_TASK DETAILS_
Answer these questions from the blog post below, numbering your answers to match.
1. To which country was the writer flying back?
2. Who nominated the writer for the Liebster Award?
3. What did the writer's mother ask for before the writer went through security?

Friday, July 31, 2015

10 Questions About My Peace Corps Life

“I love you. I'm proud of you. Now go write me another blog; I want to read a new one.”

Okay, Mother. So bossy. This is what she said to me as I headed to security to get on the first plane on my trip back to Moldova. (Which, if you're wondering, was probably just as hard or harder than it was to leave the first time. I had too good a time at home with everyone! Although the first time I thought I wouldn't see anyone for over two years, and this time we all knew it'd be just one more, so at least there's that.)

Since my demanding mother requested another blog but I don't have too much to write about at the moment, it's a good thing my sweet friend Sara (probably the nicest person in Peace Corps Moldova) gave me a bunch of great questions to answer. She nominated me for the Liebster Award, which is a blogging thing that helps you get to know your fellow bloggers. There are rules about nominating other people and creating your own set of questions for them, but I've always been a rulebreaker (just kidding – we all know I follow the rules) so I'm just going to answer her questions, with the excuse that hers are so great I couldn't possibly come up with anything better. But thank you, Sara, for thinking of me! (Also, excellent answers to the questions YOU got, and now I want to know your answers to these!)

_LISTED ENTRIES_
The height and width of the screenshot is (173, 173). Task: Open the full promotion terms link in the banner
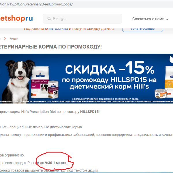[105, 99]
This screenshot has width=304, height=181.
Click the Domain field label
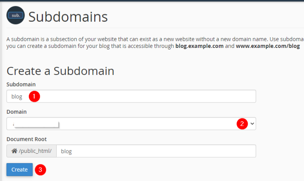pyautogui.click(x=17, y=112)
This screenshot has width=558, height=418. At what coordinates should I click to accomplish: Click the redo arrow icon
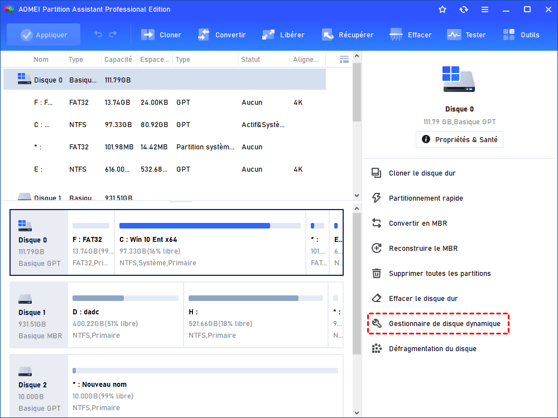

_THE OUTPUT_
1. Moldova
2. Sara
3. Another blog